Collection entries
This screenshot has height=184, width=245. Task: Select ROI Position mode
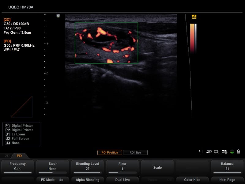pos(110,152)
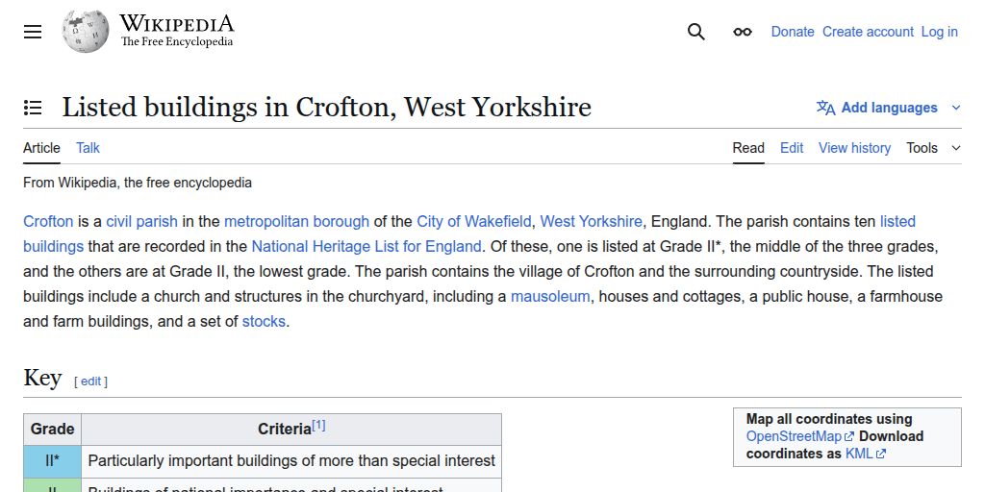Select the Article tab
The image size is (985, 492).
pyautogui.click(x=41, y=148)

◆ WORK ITEM:
Give every line above again exactly, with no pictures.

◆ RESPONSE BOX:
This screenshot has height=184, width=245. Task: Select ROI Position mode
pos(110,152)
Select the Article tab
The image size is (985, 492).
pyautogui.click(x=41, y=148)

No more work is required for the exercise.